So – I finally bought a 1960 Leica M3 with my wife’s blessings and paired it with a 1957 “feet only” rigid Summicron.
There’re a few places in Tsim Sha Tsui within walking distance you could go to when you’re in search of a film Leica.
There’re generally 2 price ranges. The insane one is for collectors looking for pristine shrink-wrapped Leicas with original boxes and papers. The saner, within-reach price range is for cameras with some signs of use. Let them know you’re a user and you’re sorted.
I bought a clean-looking “user” camera.
My other lens, the Voigtlander Nokton 35mm SC f1.4, now lives with the Leica M6 which I’ve been using for the past 9 years.
Do I need a Leica M3? I don’t need it. Any camera is good enough for street photography.

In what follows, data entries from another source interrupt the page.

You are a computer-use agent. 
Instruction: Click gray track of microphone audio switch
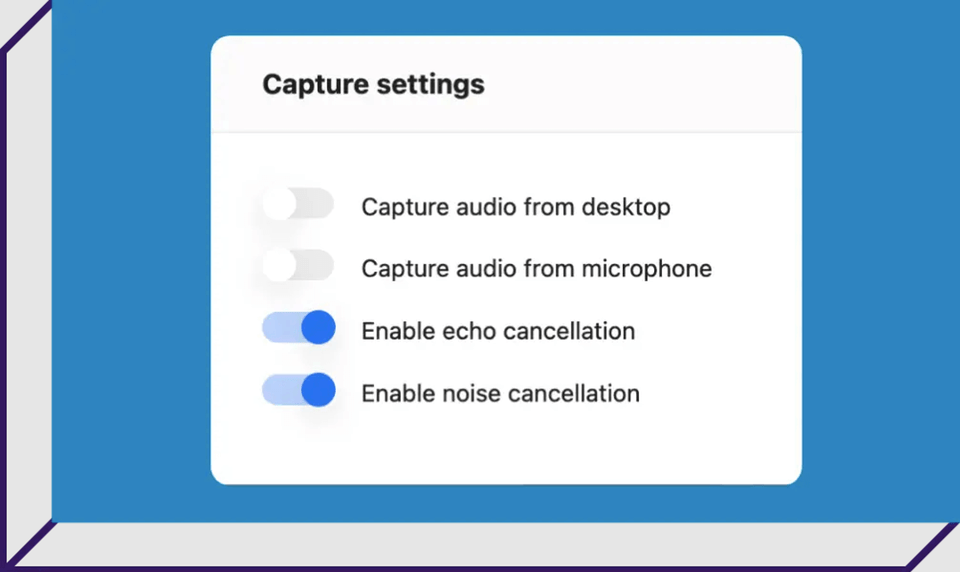pyautogui.click(x=315, y=266)
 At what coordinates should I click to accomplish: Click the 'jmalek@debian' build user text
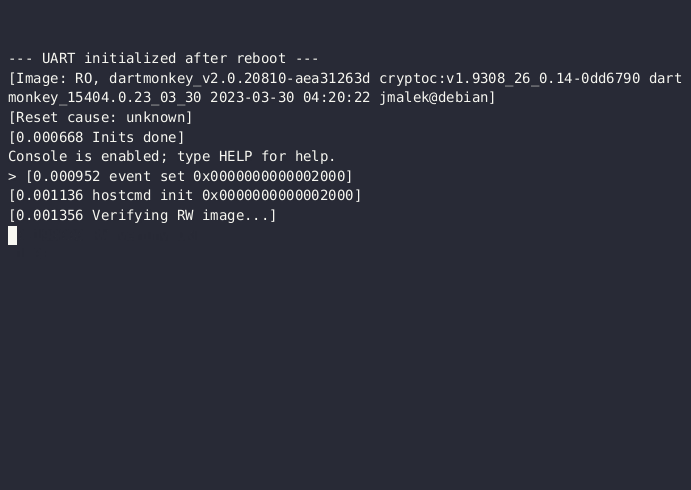point(434,97)
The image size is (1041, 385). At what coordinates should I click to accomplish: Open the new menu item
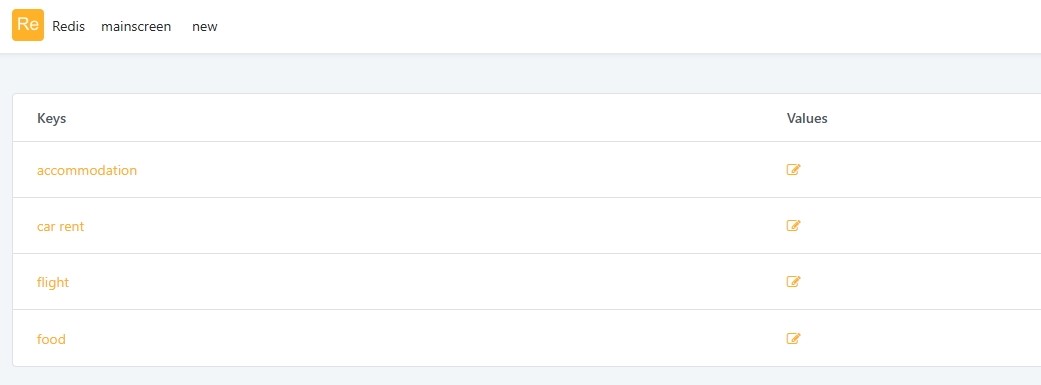click(204, 27)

The Leica M3 is a few steps backward from the M6 (and hence a step forward in terms of the skill required.)
It’s about not having a built-in meter and having to rely on my judgement.
In my writing and work and all that, I need something to push against so as to stay sharp.

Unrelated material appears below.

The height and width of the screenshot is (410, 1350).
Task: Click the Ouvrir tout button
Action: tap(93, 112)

Of course, all I have to do is remove the battery from the M6 to disable the meter. The M6 then becomes an M4.
You can see I had this conversation with myself many times, prior to buying the M3.
Taking pictures without a meter is easier than expected, if I keep in mind the Sunny 16 rule.
If in doubt, overexpose by a stop and we’re still fine. From what I’ve read, you can underexpose by a stop and overexpose by 3 stops with film in general, so there’s some leeway.
The Ilford XP2 Super film is very accommodating.
As I wear glasses, I can’t fully see the 50mm view in the M3 viewfinder but that’s fine.
The 50mm focal length allows for comfortable distance from people and it includes their environment.
I’m noticeable but not in their faces.
I thought the texture was nice.
I like to shoot photographers.
I looked up.
I looked ahead.
I’m the shoot shadow master. (That’s the Chinese characters for “photographer”.)